Вспоминаются «клейкие листочки» Ивана Карамазова, которыми тот знаменовал свою исступленную любовь к жизни превыше смысла ее. «Клейкие» — тоже как будто елеем помазанные. Да и что такое елей, как не масличный сок! Не только человек, но даже и деревья, все живое имеет свою детскую слюнку, первую, резвую, прыскающую влагу, елейно-клейкое начало бытия.

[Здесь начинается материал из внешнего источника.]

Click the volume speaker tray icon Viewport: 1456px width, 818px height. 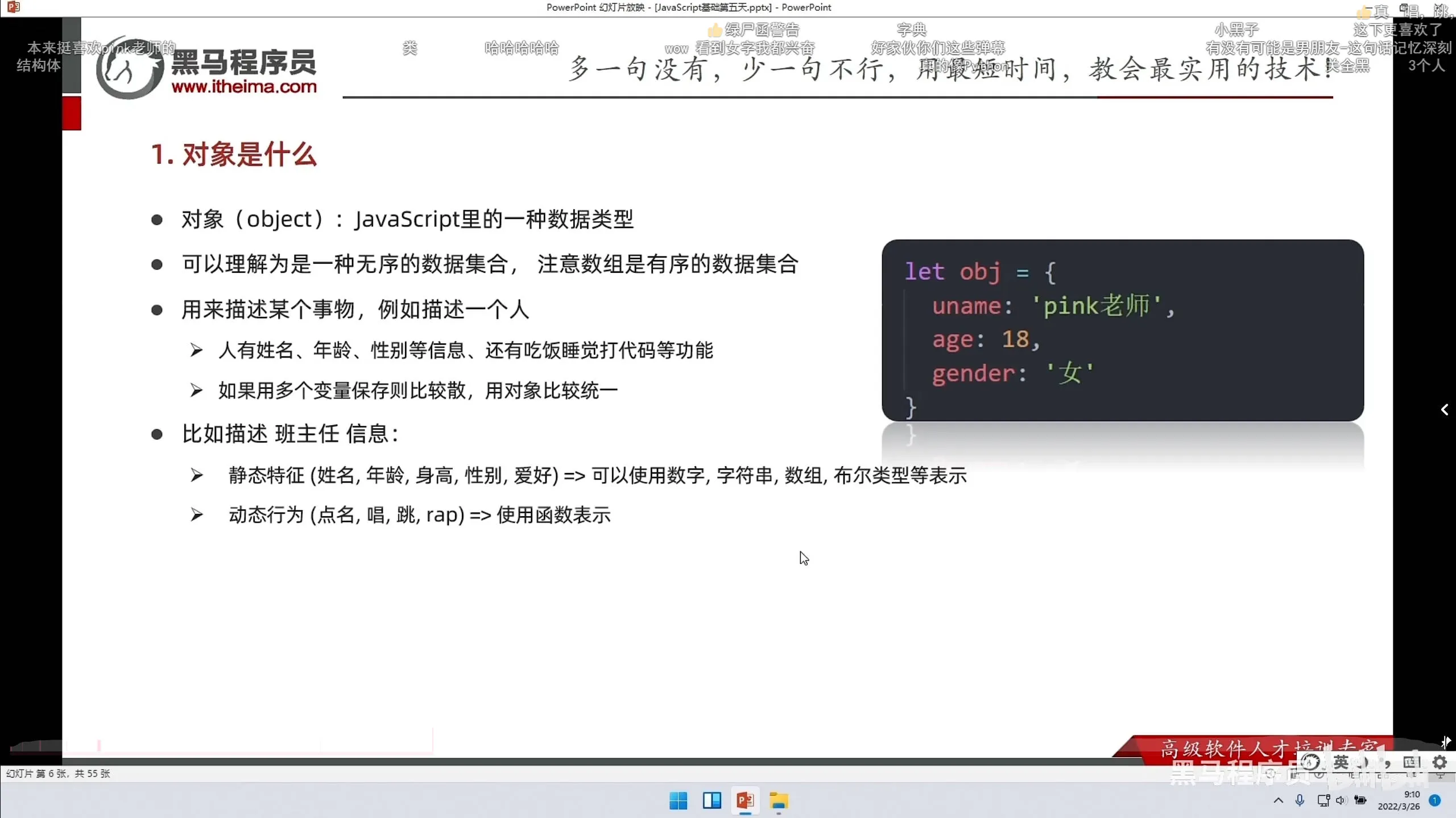[x=1341, y=800]
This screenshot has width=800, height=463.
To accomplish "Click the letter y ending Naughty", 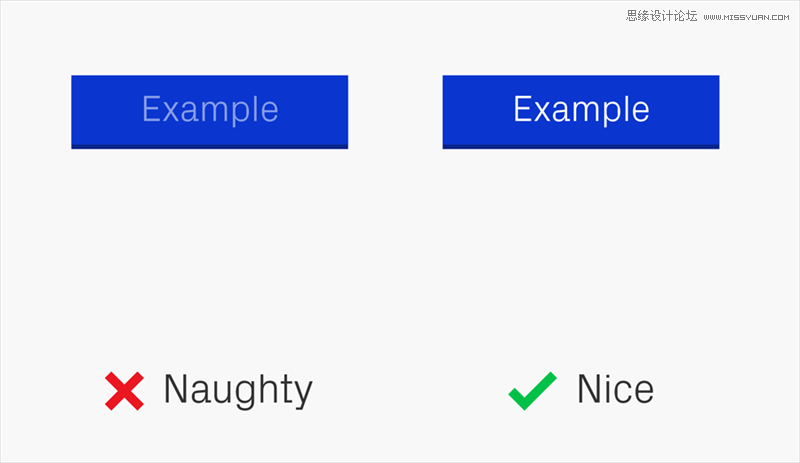I will pos(302,395).
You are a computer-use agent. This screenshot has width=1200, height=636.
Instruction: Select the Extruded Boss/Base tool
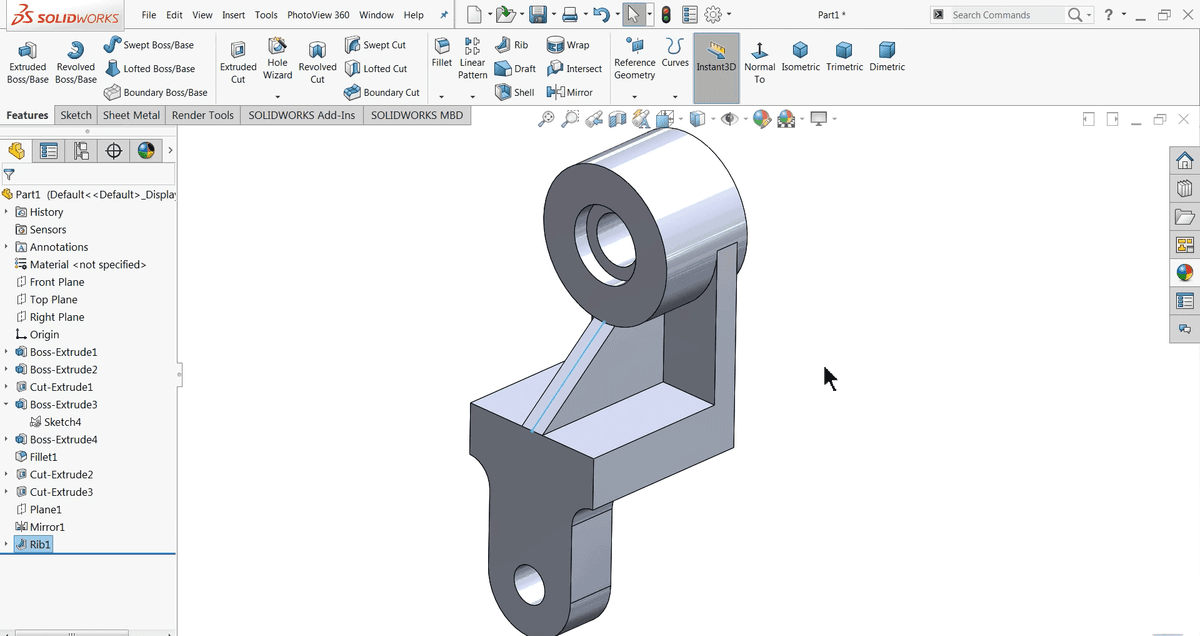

Эта слюна и есть сок жизни, а «смысл жизни» — ее усыхание, шероховатость отлипшего, непритертого существа, мучающего себя вопросом: к чему я?
7
Среди субстанций самая родная и близкая Оле — тягучая, вязкая. Но есть у нее свои предпочтения и в мире форм. Оля — Великий Исследователь Щелей, Знаток Пуговиц и Петель, Эксперт по Крошкам и Узелкам, Профессор Пупырчатых и Дырчатых Наук. Ее внимание и прилежание в этой области поистине безграничны: всегда наготове любознательный пальчик, который то и дело утыкается в какую-нибудь крошечную несообразность на совершенно гладкой поверхности. Так, сидя у меня на коленях, она открыла мне, сколько свалявшихся ворсинок и запутавшихся крошек таит мой шерстяной свитер. Пальчик ее — словно магнит, вытягивающий из пространства всякие искривленности, утолщения, нелепые загогулины.
Большую часть времени она проводит в этом своем тщательно подобранном, подробном мирке, мирочке, сплошь состоящем из неправильностей, оплошностей, несуразностей нашего большого мира. Благодаря Оле я впервые заметил, как условно и приблизительно мы живем, привыкнув пропускать мимо себя те сучки и задоринки существования, которые непременно ее зацепляют. Например, для нас пол представляет сплошную, гладкую поверхность, удобную для ходьбы; для Оли это прежде всего отступление от нашего понятия — множество глубоких щелей и мелких трещинок, совокупность изъянов. Рубашка для нас — это плотно облегающая ткань, а для Оли — швы и прорехи, то есть выходы в пустоту.